EXERCISE DIRECTIONS: After reading the records, print them all again exactly as they stand.

SUPPLIED INFORMATION:

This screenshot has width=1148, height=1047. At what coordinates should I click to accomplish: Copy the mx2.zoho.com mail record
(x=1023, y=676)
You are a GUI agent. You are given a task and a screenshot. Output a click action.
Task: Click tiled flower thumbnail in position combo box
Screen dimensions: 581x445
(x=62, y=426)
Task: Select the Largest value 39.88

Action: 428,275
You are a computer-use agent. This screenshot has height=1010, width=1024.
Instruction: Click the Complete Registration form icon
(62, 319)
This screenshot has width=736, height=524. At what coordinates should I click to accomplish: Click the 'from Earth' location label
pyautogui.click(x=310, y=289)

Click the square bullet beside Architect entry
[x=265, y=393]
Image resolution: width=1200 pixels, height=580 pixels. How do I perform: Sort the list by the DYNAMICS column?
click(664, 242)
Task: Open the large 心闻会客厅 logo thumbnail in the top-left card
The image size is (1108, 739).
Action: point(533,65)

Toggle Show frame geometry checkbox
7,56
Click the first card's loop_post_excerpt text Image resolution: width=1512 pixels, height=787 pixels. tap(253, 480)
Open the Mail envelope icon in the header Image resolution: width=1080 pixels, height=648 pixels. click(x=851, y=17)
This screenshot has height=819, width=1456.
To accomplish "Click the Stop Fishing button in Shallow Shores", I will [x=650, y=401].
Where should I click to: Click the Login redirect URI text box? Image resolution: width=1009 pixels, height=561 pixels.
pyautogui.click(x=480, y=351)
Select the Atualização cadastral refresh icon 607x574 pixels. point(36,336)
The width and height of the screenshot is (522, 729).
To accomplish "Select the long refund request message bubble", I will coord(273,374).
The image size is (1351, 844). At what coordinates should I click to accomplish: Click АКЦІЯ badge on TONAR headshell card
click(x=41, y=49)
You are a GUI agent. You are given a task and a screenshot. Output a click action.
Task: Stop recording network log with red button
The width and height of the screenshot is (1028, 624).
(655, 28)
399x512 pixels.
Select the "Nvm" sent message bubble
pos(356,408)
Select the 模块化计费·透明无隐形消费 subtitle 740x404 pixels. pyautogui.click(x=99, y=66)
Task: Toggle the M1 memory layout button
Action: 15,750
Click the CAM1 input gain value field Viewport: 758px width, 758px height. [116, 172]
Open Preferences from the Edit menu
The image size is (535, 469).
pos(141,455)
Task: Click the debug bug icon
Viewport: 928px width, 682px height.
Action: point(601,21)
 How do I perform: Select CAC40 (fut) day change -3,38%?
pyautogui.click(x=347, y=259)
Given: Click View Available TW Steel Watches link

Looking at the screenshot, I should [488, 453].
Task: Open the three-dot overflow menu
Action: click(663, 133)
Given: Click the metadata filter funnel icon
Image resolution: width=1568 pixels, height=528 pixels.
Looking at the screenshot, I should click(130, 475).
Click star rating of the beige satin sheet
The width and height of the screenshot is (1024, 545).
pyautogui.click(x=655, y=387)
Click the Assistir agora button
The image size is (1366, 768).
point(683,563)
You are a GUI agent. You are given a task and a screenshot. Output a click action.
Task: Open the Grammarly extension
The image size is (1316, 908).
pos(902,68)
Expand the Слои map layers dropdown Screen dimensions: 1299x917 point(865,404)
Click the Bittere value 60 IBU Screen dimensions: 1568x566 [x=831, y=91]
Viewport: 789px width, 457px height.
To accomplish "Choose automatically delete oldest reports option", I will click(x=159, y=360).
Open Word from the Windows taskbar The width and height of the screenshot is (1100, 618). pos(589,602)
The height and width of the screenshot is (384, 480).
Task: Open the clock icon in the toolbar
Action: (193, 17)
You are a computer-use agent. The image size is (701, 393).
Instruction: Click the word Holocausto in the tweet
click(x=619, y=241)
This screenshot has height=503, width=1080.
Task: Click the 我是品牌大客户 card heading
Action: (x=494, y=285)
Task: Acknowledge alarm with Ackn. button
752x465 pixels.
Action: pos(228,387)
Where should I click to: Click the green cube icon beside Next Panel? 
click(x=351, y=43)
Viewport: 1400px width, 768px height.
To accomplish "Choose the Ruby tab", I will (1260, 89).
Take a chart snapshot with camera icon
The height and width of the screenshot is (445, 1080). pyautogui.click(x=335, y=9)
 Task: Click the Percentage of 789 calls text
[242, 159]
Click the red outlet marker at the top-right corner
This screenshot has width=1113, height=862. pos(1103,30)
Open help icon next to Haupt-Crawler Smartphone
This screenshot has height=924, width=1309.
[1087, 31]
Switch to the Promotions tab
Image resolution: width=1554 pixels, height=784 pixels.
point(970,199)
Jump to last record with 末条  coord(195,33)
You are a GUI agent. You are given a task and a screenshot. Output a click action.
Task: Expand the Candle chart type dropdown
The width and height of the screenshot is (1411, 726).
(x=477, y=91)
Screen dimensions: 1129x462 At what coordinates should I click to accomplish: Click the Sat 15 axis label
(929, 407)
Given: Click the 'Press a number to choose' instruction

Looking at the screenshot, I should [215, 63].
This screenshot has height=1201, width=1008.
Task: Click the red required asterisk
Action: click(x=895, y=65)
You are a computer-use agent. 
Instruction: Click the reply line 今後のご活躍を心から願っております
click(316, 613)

EXERCISE RESPONSE:
This screenshot has width=1148, height=1047. At what coordinates should I click to accomplish: Copy the mx2.zoho.com mail record
(x=1023, y=676)
You are a GUI agent. You are given a task and a screenshot. Output a click action.
Task: Click tiled flower thumbnail in position combo box
Screen dimensions: 581x445
(x=62, y=426)
Task: Select the Largest value 39.88

Action: 428,275
You are a computer-use agent. This screenshot has height=1010, width=1024.
Instruction: Click the Complete Registration form icon
(62, 319)
This screenshot has width=736, height=524. At what coordinates should I click to accomplish: Click the 'from Earth' location label
pyautogui.click(x=310, y=289)

Click the square bullet beside Architect entry
[x=265, y=393]
Image resolution: width=1200 pixels, height=580 pixels. How do I perform: Sort the list by the DYNAMICS column?
click(664, 242)
Task: Open the large 心闻会客厅 logo thumbnail in the top-left card
The image size is (1108, 739).
Action: point(533,65)

Toggle Show frame geometry checkbox
7,56
Click the first card's loop_post_excerpt text Image resolution: width=1512 pixels, height=787 pixels. tap(253, 480)
Open the Mail envelope icon in the header Image resolution: width=1080 pixels, height=648 pixels. click(x=851, y=17)
This screenshot has height=819, width=1456.
To accomplish "Click the Stop Fishing button in Shallow Shores", I will [x=650, y=401].
Where should I click to: Click the Login redirect URI text box? Image resolution: width=1009 pixels, height=561 pixels.
pyautogui.click(x=480, y=351)
Select the Atualização cadastral refresh icon 607x574 pixels. point(36,336)
The width and height of the screenshot is (522, 729).
To accomplish "Select the long refund request message bubble", I will coord(273,374).
The image size is (1351, 844). At what coordinates should I click to accomplish: Click АКЦІЯ badge on TONAR headshell card
click(x=41, y=49)
You are a GUI agent. You are given a task and a screenshot. Output a click action.
Task: Stop recording network log with red button
The width and height of the screenshot is (1028, 624).
(655, 28)
399x512 pixels.
Select the "Nvm" sent message bubble
pos(356,408)
Select the 模块化计费·透明无隐形消费 subtitle 740x404 pixels. pyautogui.click(x=99, y=66)
Task: Toggle the M1 memory layout button
Action: 15,750
Click the CAM1 input gain value field Viewport: 758px width, 758px height. [116, 172]
Open Preferences from the Edit menu
The image size is (535, 469).
pos(141,455)
Task: Click the debug bug icon
Viewport: 928px width, 682px height.
Action: point(601,21)
 How do I perform: Select CAC40 (fut) day change -3,38%?
pyautogui.click(x=347, y=259)
Given: Click View Available TW Steel Watches link

Looking at the screenshot, I should [488, 453].
Task: Open the three-dot overflow menu
Action: click(663, 133)
Given: Click the metadata filter funnel icon
Image resolution: width=1568 pixels, height=528 pixels.
Looking at the screenshot, I should click(130, 475).
Click star rating of the beige satin sheet
The width and height of the screenshot is (1024, 545).
pyautogui.click(x=655, y=387)
Click the Assistir agora button
The image size is (1366, 768).
point(683,563)
You are a GUI agent. You are given a task and a screenshot. Output a click action.
Task: Open the Grammarly extension
The image size is (1316, 908).
pos(902,68)
Expand the Слои map layers dropdown Screen dimensions: 1299x917 point(865,404)
Click the Bittere value 60 IBU Screen dimensions: 1568x566 [x=831, y=91]
Viewport: 789px width, 457px height.
To accomplish "Choose automatically delete oldest reports option", I will click(x=159, y=360).
Open Word from the Windows taskbar The width and height of the screenshot is (1100, 618). pos(589,602)
The height and width of the screenshot is (384, 480).
Task: Open the clock icon in the toolbar
Action: (193, 17)
You are a computer-use agent. The image size is (701, 393).
Instruction: Click the word Holocausto in the tweet
click(x=619, y=241)
This screenshot has height=503, width=1080.
Task: Click the 我是品牌大客户 card heading
Action: (x=494, y=285)
Task: Acknowledge alarm with Ackn. button
752x465 pixels.
Action: pos(228,387)
Where should I click to: Click the green cube icon beside Next Panel? 
click(x=351, y=43)
Viewport: 1400px width, 768px height.
To accomplish "Choose the Ruby tab", I will (1260, 89).
Take a chart snapshot with camera icon
The height and width of the screenshot is (445, 1080). pyautogui.click(x=335, y=9)
 Task: Click the Percentage of 789 calls text
[242, 159]
Click the red outlet marker at the top-right corner
This screenshot has width=1113, height=862. pos(1103,30)
Open help icon next to Haupt-Crawler Smartphone
This screenshot has height=924, width=1309.
[1087, 31]
Switch to the Promotions tab
Image resolution: width=1554 pixels, height=784 pixels.
point(970,199)
Jump to last record with 末条  coord(195,33)
You are a GUI agent. You are given a task and a screenshot. Output a click action.
Task: Expand the Candle chart type dropdown
The width and height of the screenshot is (1411, 726).
(x=477, y=91)
Screen dimensions: 1129x462 At what coordinates should I click to accomplish: Click the Sat 15 axis label
(929, 407)
Given: Click the 'Press a number to choose' instruction

Looking at the screenshot, I should [215, 63].
This screenshot has height=1201, width=1008.
Task: Click the red required asterisk
Action: click(x=895, y=65)
You are a computer-use agent. 
Instruction: Click the reply line 今後のご活躍を心から願っております
click(316, 613)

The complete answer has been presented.